Around 100 Kent-area residents braved frigid temperatures and blowing snow late Saturday morning to protest fracking with a march from The Kent Stage to “the rock” on Kent State University’s historic front campus.
The protestors were greeted back at the theater with free hot chocolate, donuts and a lineup of speakers opposed to the hydraulic fracturing process.
The “March Against Fracking” was organized by Shalersville resident Mary Greer, a Kentite at heart, and her husband, former Kent resident George Sosebee. Both are members of Concerned Citizens Ohio.
“It was bitterly cold and the wind was blowing and people were all excited. They marched all the way to the rock, painted it and chanted ‘No Fracking Way,’” Greer said. “They were out there in that bitter cold for 47 minutes and they all came dripping back.”
Sosebee led the march to the drumbeat provided by Kent resident Shawn Cline. About 10 volunteer marshals helped ensure the large group crossed intersections along East Main Street safely. Participants included representatives of the national organization Food & Water Watch.
“Nearly everyone who drove by honked and waved and smiled and gave us the thumbs-up. There was no resistance or problems with people telling us we were crazy,” Greer said.
Greer said Voneida “talked about all the damages caused by horizontal hydraulic fracturing, the dangers to the aquifers, dangers to human health and dangers to property values.”
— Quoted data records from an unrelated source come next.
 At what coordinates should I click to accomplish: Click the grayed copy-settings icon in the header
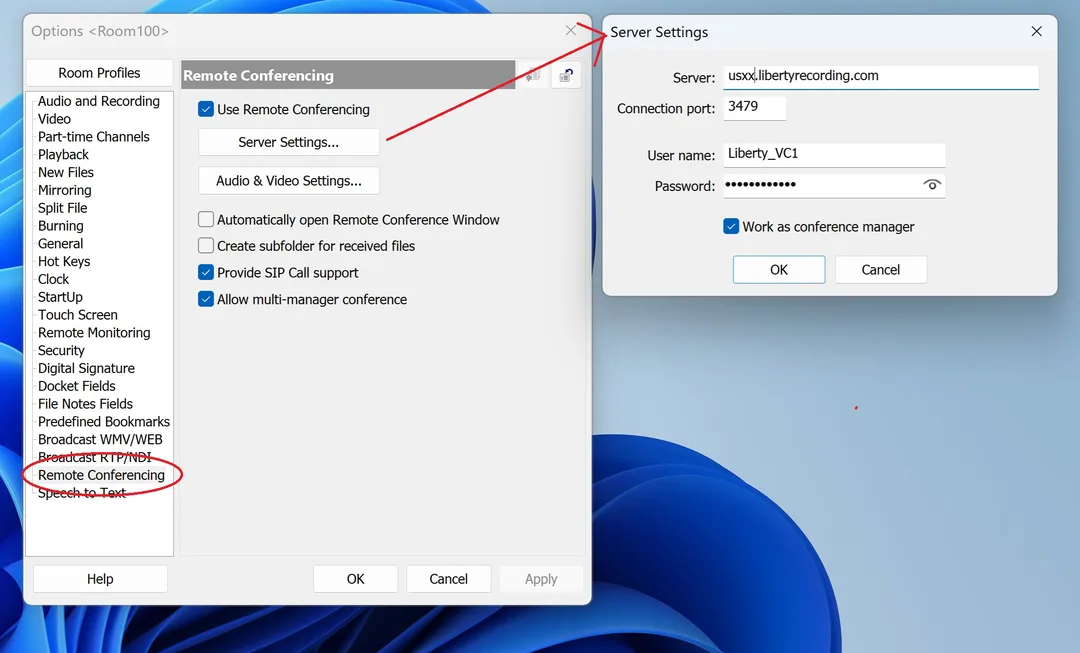coord(532,75)
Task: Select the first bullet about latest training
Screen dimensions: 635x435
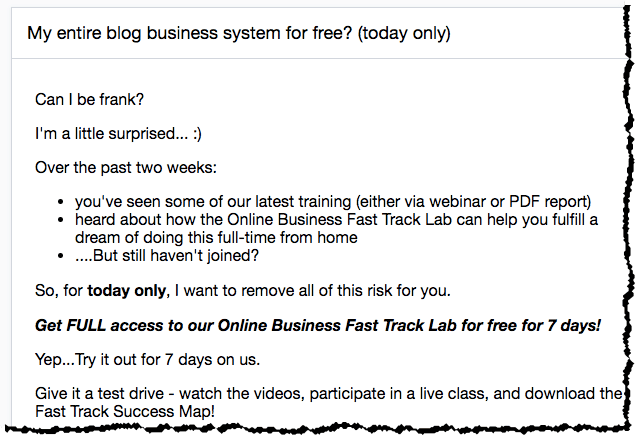Action: 333,202
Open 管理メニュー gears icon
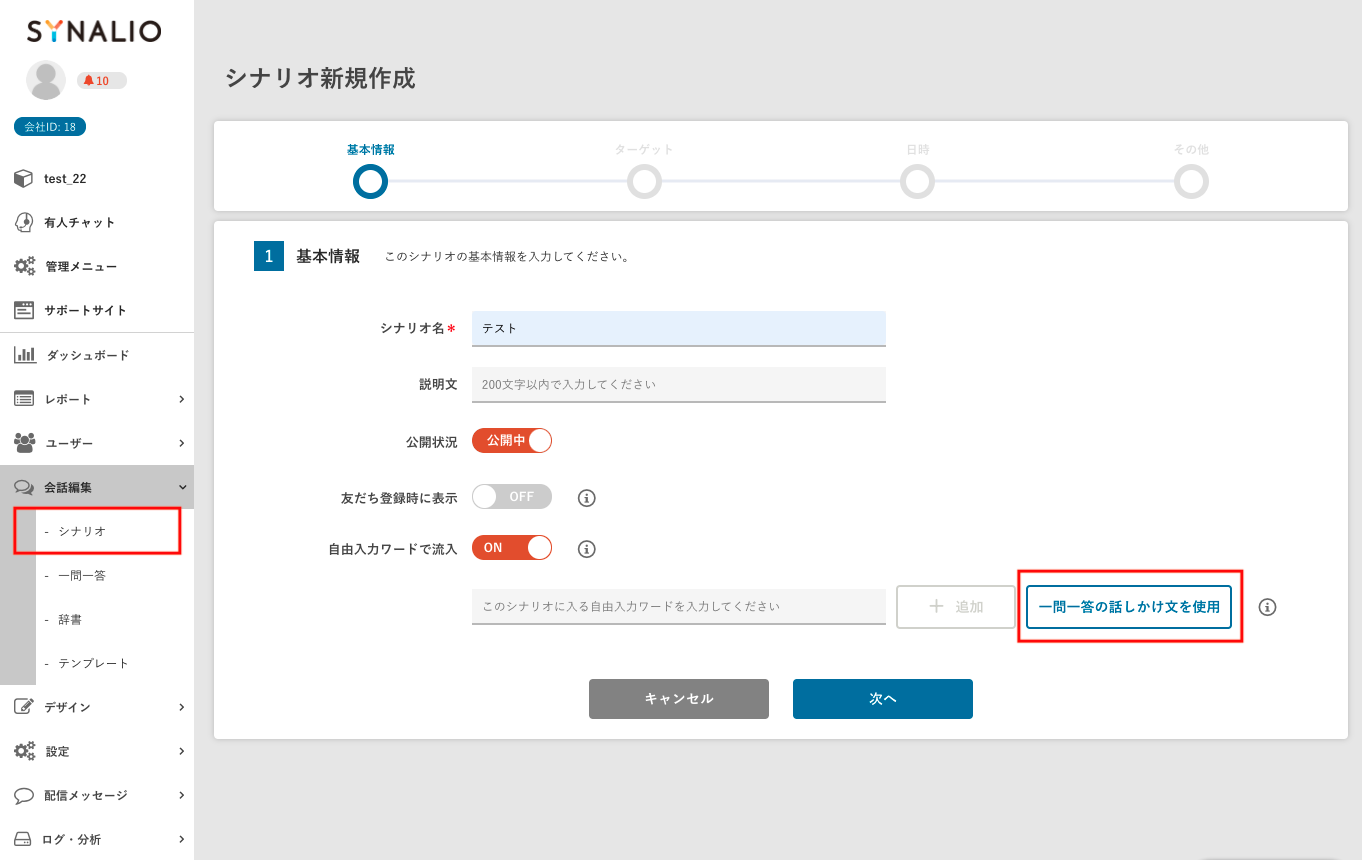The image size is (1362, 860). click(x=24, y=266)
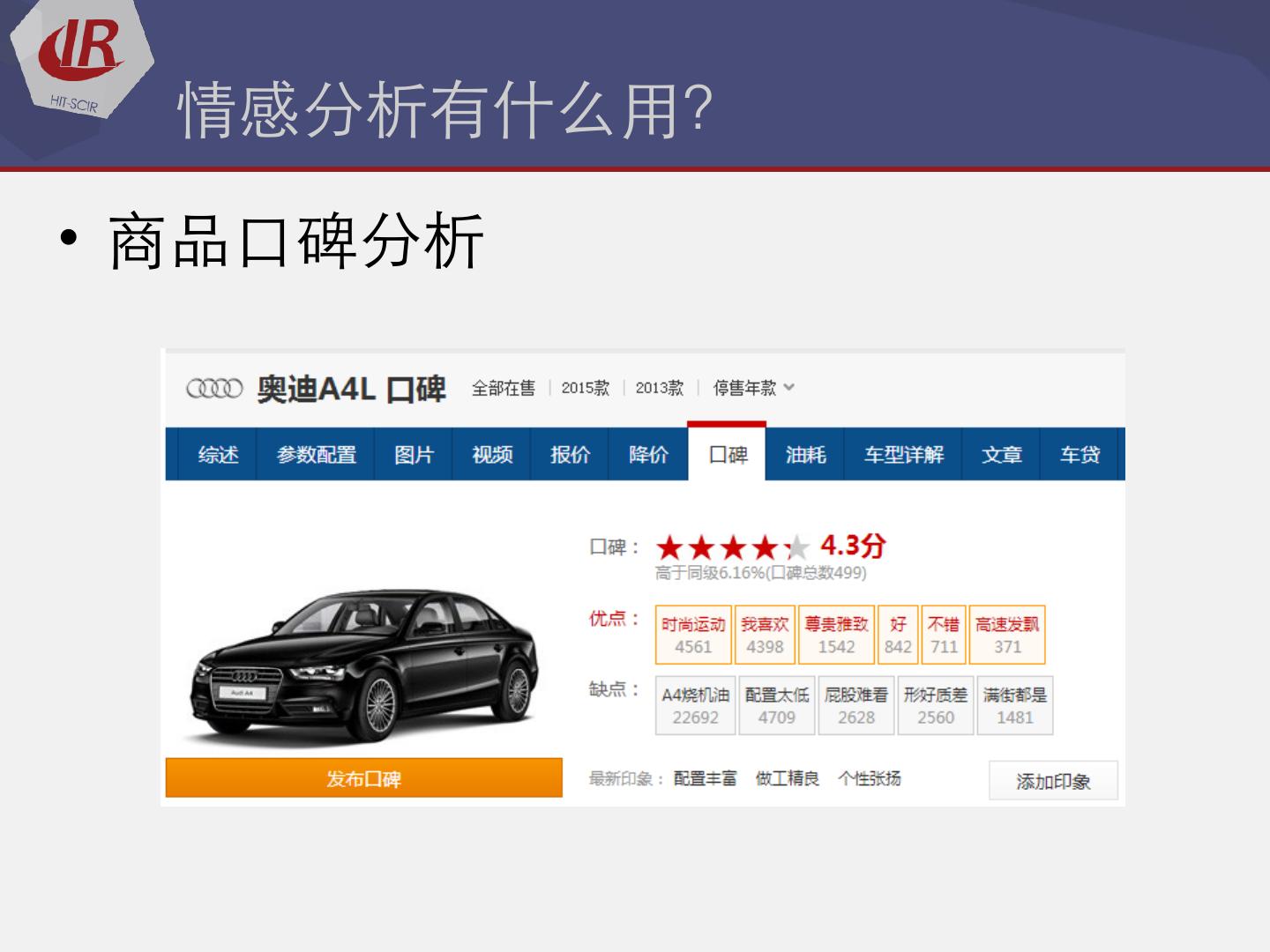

Frederick, said Greer, “told her story of having been poisoned for over a year by a fracked well that was placed within feet of her house, when it could have been placed farther away. She has permanent nerve, reproductive and digestive system damage.”
Greer said Davis delivered “a ‘We The People’ reminder about the intent of the U.S. Constitution saying the power resides in the people, not in the government.
“This relates to fracking because, in Ohio, fracking is allowed anywhere by law and people can’t say no to it. State law has pre-empted the rights of local citizens and municipalities to determine what they will accept,” Greer said.
Next up on Greer’s agenda is the anti-fracking Town Meeting that will be held at 7:30 p.m. Feb. 17 in VanMeter Hall at Kent United Church of Christ, featuring speakers Vanessa Pesec and Ron Prosek.
Greer said the meeting’s purpose is to “discuss the problems related to fracking and what action residents can take. We want all of Kent to come and hear what they can do, because every voice is going to count in this fight.”